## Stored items
________________________
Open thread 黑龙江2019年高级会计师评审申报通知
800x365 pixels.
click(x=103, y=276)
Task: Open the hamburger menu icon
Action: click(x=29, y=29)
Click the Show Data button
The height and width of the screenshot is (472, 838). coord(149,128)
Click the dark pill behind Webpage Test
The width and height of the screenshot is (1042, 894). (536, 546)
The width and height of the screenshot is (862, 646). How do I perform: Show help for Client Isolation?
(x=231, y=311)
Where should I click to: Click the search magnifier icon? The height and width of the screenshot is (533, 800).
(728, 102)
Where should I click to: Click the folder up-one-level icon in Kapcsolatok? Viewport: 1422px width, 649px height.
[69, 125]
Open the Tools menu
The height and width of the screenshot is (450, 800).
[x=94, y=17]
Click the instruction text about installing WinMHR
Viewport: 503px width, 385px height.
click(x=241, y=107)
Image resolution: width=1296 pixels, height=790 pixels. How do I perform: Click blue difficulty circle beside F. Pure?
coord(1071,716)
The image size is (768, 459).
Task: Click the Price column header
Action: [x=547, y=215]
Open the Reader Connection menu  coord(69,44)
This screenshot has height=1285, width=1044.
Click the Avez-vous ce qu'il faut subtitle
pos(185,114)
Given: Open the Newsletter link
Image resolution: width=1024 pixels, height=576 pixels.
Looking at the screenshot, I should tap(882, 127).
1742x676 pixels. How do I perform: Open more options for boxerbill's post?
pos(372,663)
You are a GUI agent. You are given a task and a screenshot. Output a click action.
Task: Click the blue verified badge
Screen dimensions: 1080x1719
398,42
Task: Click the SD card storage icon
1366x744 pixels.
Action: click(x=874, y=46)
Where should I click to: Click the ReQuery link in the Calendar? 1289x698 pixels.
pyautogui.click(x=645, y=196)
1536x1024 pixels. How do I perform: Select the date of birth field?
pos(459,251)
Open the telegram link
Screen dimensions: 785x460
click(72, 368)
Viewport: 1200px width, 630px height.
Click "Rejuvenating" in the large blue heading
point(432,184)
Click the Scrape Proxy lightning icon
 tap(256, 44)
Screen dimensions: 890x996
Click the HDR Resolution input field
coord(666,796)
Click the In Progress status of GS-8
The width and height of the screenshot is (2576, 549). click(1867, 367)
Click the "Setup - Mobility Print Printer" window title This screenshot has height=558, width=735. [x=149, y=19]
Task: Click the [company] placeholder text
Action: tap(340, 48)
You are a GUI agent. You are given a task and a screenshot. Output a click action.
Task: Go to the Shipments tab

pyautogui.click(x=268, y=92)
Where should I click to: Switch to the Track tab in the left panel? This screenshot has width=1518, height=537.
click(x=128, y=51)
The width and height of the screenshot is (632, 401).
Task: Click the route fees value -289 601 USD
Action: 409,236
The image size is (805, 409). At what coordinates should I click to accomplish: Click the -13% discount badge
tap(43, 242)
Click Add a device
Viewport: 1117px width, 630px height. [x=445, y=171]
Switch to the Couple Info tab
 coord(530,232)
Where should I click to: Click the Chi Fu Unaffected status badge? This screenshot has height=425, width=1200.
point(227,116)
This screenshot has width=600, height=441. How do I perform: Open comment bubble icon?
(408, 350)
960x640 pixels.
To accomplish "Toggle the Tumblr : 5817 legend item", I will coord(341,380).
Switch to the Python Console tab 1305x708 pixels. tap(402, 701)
________________________
## Prompt
Print the data above again, with nothing altered and nothing left out.

## Final answer
Open thread 黑龙江2019年高级会计师评审申报通知
800x365 pixels.
click(x=103, y=276)
Task: Open the hamburger menu icon
Action: click(x=29, y=29)
Click the Show Data button
The height and width of the screenshot is (472, 838). coord(149,128)
Click the dark pill behind Webpage Test
The width and height of the screenshot is (1042, 894). (536, 546)
The width and height of the screenshot is (862, 646). How do I perform: Show help for Client Isolation?
(x=231, y=311)
Where should I click to: Click the search magnifier icon? The height and width of the screenshot is (533, 800).
(728, 102)
Where should I click to: Click the folder up-one-level icon in Kapcsolatok? Viewport: 1422px width, 649px height.
[69, 125]
Open the Tools menu
The height and width of the screenshot is (450, 800).
[x=94, y=17]
Click the instruction text about installing WinMHR
Viewport: 503px width, 385px height.
click(x=241, y=107)
Image resolution: width=1296 pixels, height=790 pixels. How do I perform: Click blue difficulty circle beside F. Pure?
coord(1071,716)
The image size is (768, 459).
Task: Click the Price column header
Action: [x=547, y=215]
Open the Reader Connection menu  coord(69,44)
This screenshot has height=1285, width=1044.
Click the Avez-vous ce qu'il faut subtitle
pos(185,114)
Given: Open the Newsletter link
Image resolution: width=1024 pixels, height=576 pixels.
Looking at the screenshot, I should tap(882, 127).
1742x676 pixels. How do I perform: Open more options for boxerbill's post?
pos(372,663)
You are a GUI agent. You are given a task and a screenshot. Output a click action.
Task: Click the blue verified badge
Screen dimensions: 1080x1719
398,42
Task: Click the SD card storage icon
1366x744 pixels.
Action: click(x=874, y=46)
Where should I click to: Click the ReQuery link in the Calendar? 1289x698 pixels.
pyautogui.click(x=645, y=196)
1536x1024 pixels. How do I perform: Select the date of birth field?
pos(459,251)
Open the telegram link
Screen dimensions: 785x460
click(72, 368)
Viewport: 1200px width, 630px height.
Click "Rejuvenating" in the large blue heading
point(432,184)
Click the Scrape Proxy lightning icon
 tap(256, 44)
Screen dimensions: 890x996
Click the HDR Resolution input field
coord(666,796)
Click the In Progress status of GS-8
The width and height of the screenshot is (2576, 549). click(1867, 367)
Click the "Setup - Mobility Print Printer" window title This screenshot has height=558, width=735. [x=149, y=19]
Task: Click the [company] placeholder text
Action: tap(340, 48)
You are a GUI agent. You are given a task and a screenshot. Output a click action.
Task: Go to the Shipments tab

pyautogui.click(x=268, y=92)
Where should I click to: Switch to the Track tab in the left panel? This screenshot has width=1518, height=537.
click(x=128, y=51)
The width and height of the screenshot is (632, 401).
Task: Click the route fees value -289 601 USD
Action: 409,236
The image size is (805, 409). At what coordinates should I click to accomplish: Click the -13% discount badge
tap(43, 242)
Click Add a device
Viewport: 1117px width, 630px height. [x=445, y=171]
Switch to the Couple Info tab
 coord(530,232)
Where should I click to: Click the Chi Fu Unaffected status badge? This screenshot has height=425, width=1200.
point(227,116)
This screenshot has width=600, height=441. How do I perform: Open comment bubble icon?
(408, 350)
960x640 pixels.
To accomplish "Toggle the Tumblr : 5817 legend item", I will coord(341,380).
Switch to the Python Console tab 1305x708 pixels. tap(402, 701)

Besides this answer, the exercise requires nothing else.